Program Highlights 2025: Villa Aurora
by Villa Aurora
if the house could speak – Radio Serie
In January of 2025 the Palisades Fire came within feet of Villa Aurora. Miraculously, the house survived, and with it the radio transmitter that broadcasts from there throughout the Santa Monica Mountains and the beaches below. This series explores the voices, past and present, that reverberate at Lion and Marta Feuchtwanger’s former home. For the past 30 years, Villa Aurora has been an artist residence, a place where exile and expression meet, where history and contemporary events converge. During the process of rebuilding and awaiting our artists’ return, we will be broadcasting newly produced, archival and historical footage for you to listen to and maybe wonder: Is this really only a house or, like Carl Jung suggests, can the composition of a room induce the realization of new truths?
Each episode of if the house could speak will be broadcast on a loop for 24 hours with no interruption starting at 12 PM Pacific Daylight Time. For our listeners across the world, that corresponds to 7 PM Coordinated Universal Time and 9 PM Middle European Time. Twelve episodes have already aired and are available for you to listen to again in our archive (https://lookout.fm/if-the-house).
Whispering Bells – Exhibition
At O-Town House, Villa Aurora has found a temporary home away from home. A magical place located in the Granada Buildings, built in 1927 Spanish Revival Style echoing Villa Aurora’s architecture on the other side of Wilshire Boulevard. In addition to that we have found a kindred spirit and true inspiration in the founder and curator of O-Town House: Scott Cameron Weaver.
This group exhibition at O-Town House gallery was our kickoff anniversary show with works of artists spanning thirty years of our residency program. At the same time, it was the beginning of an annual exhibition series that will promote future fellows’ works in Los Angeles.
The exhibition Whispering Bells takes its name from the drought-tolerant flower species known as fire followers. The dry, bell-shaped flowers play a rustling song when caught in the wind. Its seeds are triggered by burnt material to start a new life cycle.
Whispering Bells offered a glimpse into the rich artistic legacy created by almost 500 resident artists since 1995 with works by Villa Aurora alumni Achim Mohné (2000), Klaus Pockrandt (2016), Sarah Szczesny (2021), Joram Schön (2024) and Fern Liberty Kallenbach Campbell (2024).
The exhibition is funded by the Federal Foreign Office of Germany, with generous support from our long-standing partner, Saxony-Anhalt Arts Foundation.

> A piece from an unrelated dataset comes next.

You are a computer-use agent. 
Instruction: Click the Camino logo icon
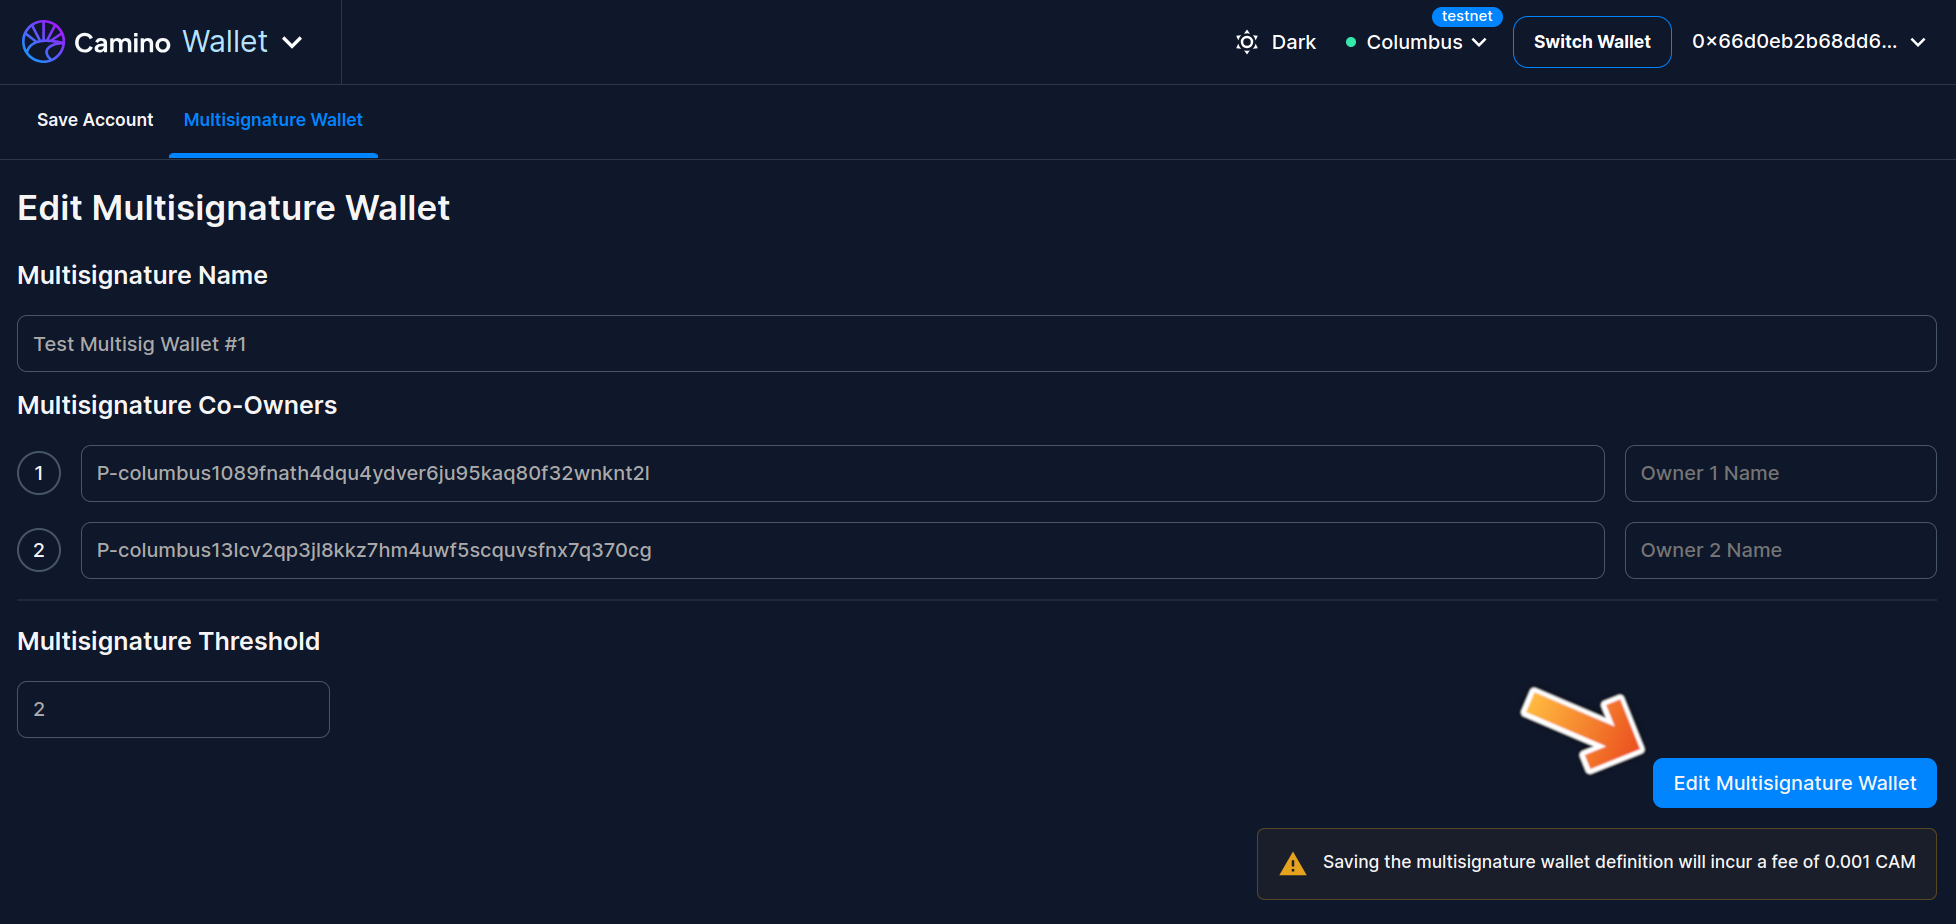pyautogui.click(x=43, y=42)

Weimar Under the Palms. Pacific Palisades, German Exiles, and the Invention of Hollywood - Reading
In the early twentieth century, Pacific Palisades was home to America’s most modern film studio of the time as well as the proposed site of the world’s largest Christian center. But by the end of the 1920s, the Los Angeles neighborhood had become the refuge of the rich and beautiful as German and Austrian filmmakers, among them Salka and Berthold Viertel, settled there. They were soon followed by cultural and intellectual giants of the Weimar Republic who were fleeing Europe, such as Max Reinhardt, Hanns Eisler, or Max Horkheimer. These great minds turned Pacific Palisades into a “Weimar under the palm trees.” Though many were successful in exile—including Vicki Baum, Thomas Mann, and Lion Feuchtwanger—others felt as if they were in a “sun prison” far from home.
Recounting a story of glamor and great minds, Thomas Blubacher tells of the history of German-speaking exiles that is still alive there today, going on a foray through the film industry, taking us on a journey to this special place which was so recently devastated by fire. Many of the homes in this book have now gone, but Marta Feuchtwanger’s Villa Aurora and the Thomas Mann house still stand as a testament to luck, resilience, and history.